How can affinity be realized? How to reassign an affinity if the handler should be disabled?

As a key measure, I would suggest limiting the length of the handler queues and keeping the exceptional load in one large "inbound" queue:

clients -> listener -> (big incoming queue) -> load balancer -> handler queues -> handlers 
                                                    \________<-__system events_<-____/

      

Once we have some guarantees on the length of the handler queue (for example, "the queue is short enough to handle 0.1 seconds"), we have access to a wide variety of load balancing methods that might not be available in general.
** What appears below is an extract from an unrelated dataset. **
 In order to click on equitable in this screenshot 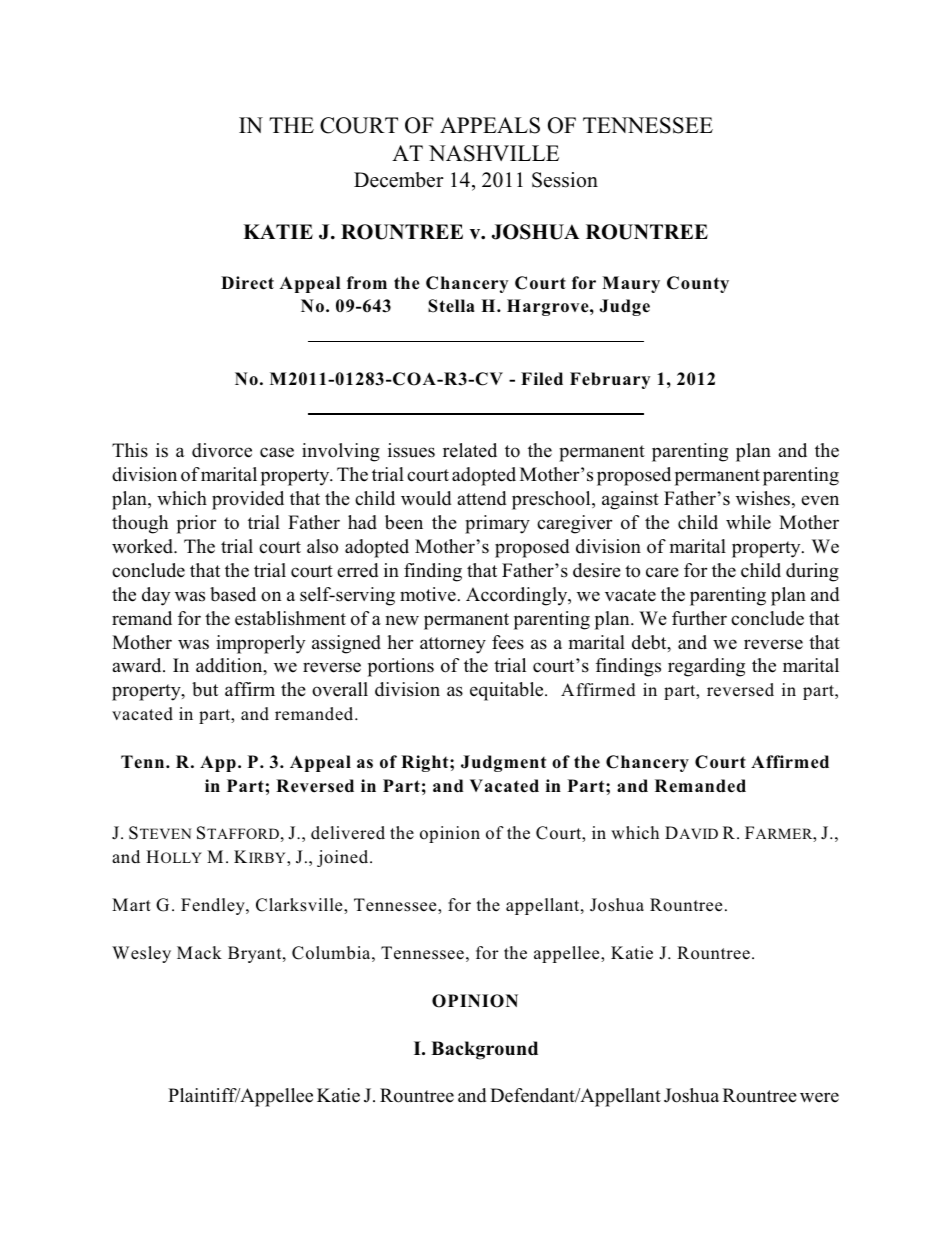, I will do `click(508, 691)`.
The queue size limit should be adjusted as low as possible without sacrificing performance.

The Load Balancer procedure should be able to:

  • maintain a bi-directional map (or ever simple array) that assigns handlers to clients;
  • send messages from the queue of handlers entering the queue in accordance with the map;
  • receive notifications when a handler is idle (then decouple clients from that handler)
  • receive notifications about the death of a handler (then redistribute clients from this handler);
  • reload dead handler queue (unless data loss is allowed)
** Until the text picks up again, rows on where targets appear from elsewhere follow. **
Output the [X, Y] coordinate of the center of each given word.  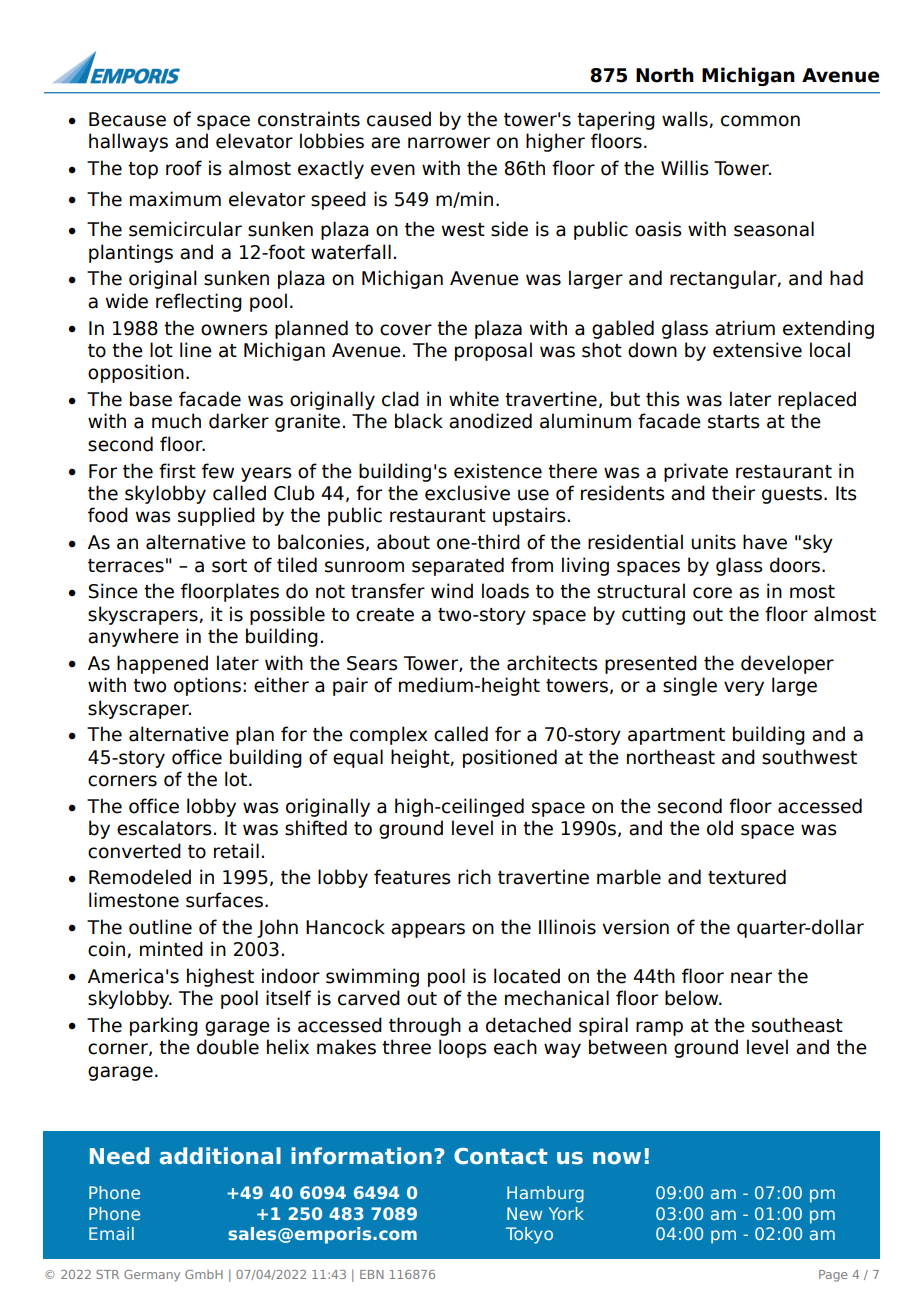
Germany [152, 1276]
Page [833, 1276]
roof [184, 168]
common [760, 121]
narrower [449, 143]
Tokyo [529, 1235]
In such an architecture, the logic would be highly customizable. For example, we will get many options for how to implement "queue overflow" (a situation when the handler's queue has reached its limit):

  • stop the whole processing.
  • destroy the handler and reallocate its queue
  • find out (in some way, for example, using time limits or counters in shared memory) that the handler queue does not contain any requests from this client, and then reassigns the client;
  • defer the request in some way;
  • prohibit the client; and etc.

My suggestion is not a hi-tech solution, it looks more like homemade programming. But my guess is that such a design will be scalable and efficient enough to provide high availability.